Tony Alamo did not appear in court in 1990 to answer the charges involving the trucking company, and was ruled in default and a judgment was given against him. Simultaneously, the IRS had filed liens for nearly $8 million for church-business income taxes, and employee withholding. The IRS within the year seized the Alamo businesses and communal properties all over the country.

In February of 1993, a Memphis grand jury indicted Alamo on charges of filing a false income tax return for 1985, and failing to file tax returns for the years of 1986, 1987 and 1988. In April of 1993, Alamo was arrested, and one year later, in May of 1994, his trial began before U.S. District Judge Jon P. McCalla. On June 8, 1994, Alamo was convicted of all four tax charges and sentenced to six years in prison.

In 1998, Tony Alamo filed suit under the Religious Freedom Restoration Act (RFRA) that his denial of parole in 1996 substantially burdened his church followers from being able to practice their religion. The case was dismissed.

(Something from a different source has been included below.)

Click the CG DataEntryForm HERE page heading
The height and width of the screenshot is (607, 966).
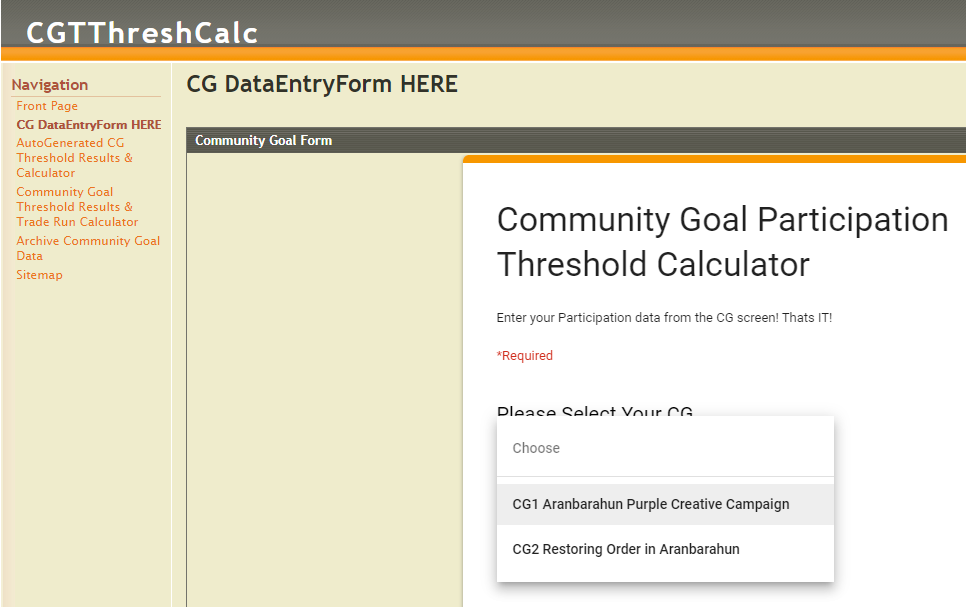coord(322,84)
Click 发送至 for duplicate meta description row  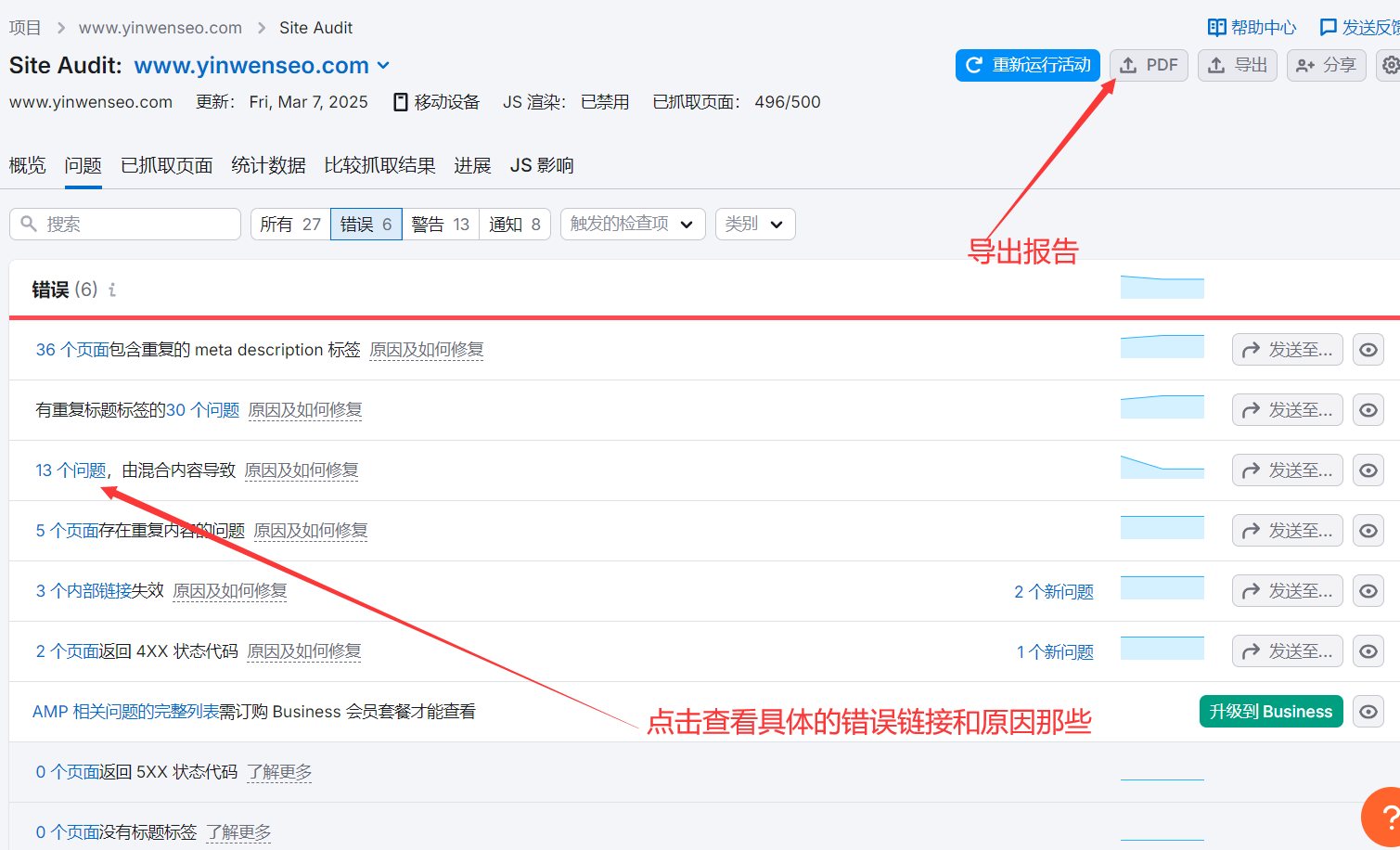(1287, 350)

In late 1998, Tony Alamo was released from prison, serving his last two years of his sentence in a half-way house in Texarkana, Texas. He is once again “World Pastor” of the Alamo empire, which has been greatly diminished through all the controversies, and government seizures.

His Message
Alamo has not lost his vitriolic version of fundamentalist Christianity. He is tends to emphasize the strictness of God’s moral commands, as well as God’s judgment upon sin, and generally holds to the King James Version as being the only English version of the Bible. Alamo has always held to the idea that the Pope is corrupt and evil, is controlling every world political and religious figure, and that all current events are somehow orchestrations from the Vatican.
There are still a number of allegations originating from ex-members of his church who say that he still exerts heavy-handed control over his congregation, as well as various accusations of abuse.